Response properties of an ORN in our biophysical model.

(A) Scheme of the modeled ORN signal transduction pathway. (B) The temporal responses of an ORN to odorants A (red) and B (blue) delivered separately and as a mixture (magenta). (C–D) The peak response of the mixture for different concentrations of A and B. The three colored curves in (C) are plotted separately in (D) on a single axis, whose scale corresponds to CA, CB and CA+CB for A, B and the mixture A+B, respectively. (E) The response latency vs odorant concentration. The red, dashed line shows the minimum possible latency due to the limiting receptor activation and cAMP production steps in the signal transduction, which varies between a few tens of milliseconds to a few hundred milliseconds depending on the particular odorant-receptor pair under consideration (Ghatpande and Reisert, 2011; Rospars et al., 2003). (F–G) The Ca2+-based adaptation properties of the biophysical model. In (F) the first odorant pulse at t=0 is followed by a second pulse at each of the four shown times in separate trials. Full response is recovered after a few tens of seconds. (G) The peak response of a pulse (solid) and a second pulse (dashed) delivered 10 s later against the pulse duration of both pulses.

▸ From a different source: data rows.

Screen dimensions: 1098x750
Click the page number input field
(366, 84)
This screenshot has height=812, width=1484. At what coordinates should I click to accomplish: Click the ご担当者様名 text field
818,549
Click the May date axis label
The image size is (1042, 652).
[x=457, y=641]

Suppression due to masking.

(A) The dashed line shows the response predicted by our model with only the first odorant (delivered during the red time window), while the solid line shows the predicted response when a second pulse of a highly masking odorant is delivered shortly after during the green window (plotted as in (Kurahashi et al., 1994)). (B) Experimental data on the masking effect of various masking agents (circles) and fits to theory (lines). Blue: 2,4,6-trichloroanisole, red: 2,4,6-tribromoanisole, yellow: phenol, Magenta: 2,4,6-trichlorophenol, cyan: trichlorophenetole, black: L-cis diltiazem, green: geraniol. (C–D) Mixture response curves displaying synergy (C) and inhibition (D). The curves are plotted as in Figure 1D.

The encoding model.

(A) The response curves of a collection of 10 ORN types to an odorant. The vector y of continuous levels of response at a particular concentration (red, dashed line) yields a binary vector z of activation by imposing a threshold τ (blue, dashed). (B) For a particular ORN type, the sensitivities of the five most sensitive odorants in a mixture relative to the sensitivity of the most sensitive odorant are shown. Blue, orange and green colors correspond to the number of components in the mixture, nmix= 10, 50 and 100 respectively. (C) The relative error due to the approximation in (4) for κmix1 (red) and ηmix (blue) as a function of nmix. Solid lines refer to an equiproportionate mixture. Conversely, dashed lines refer to the case where concentrations are drawn uniformly in log scale over six orders of magnitude. The comparison indicates that our approximations in the main text become even better when the concentrations are variable.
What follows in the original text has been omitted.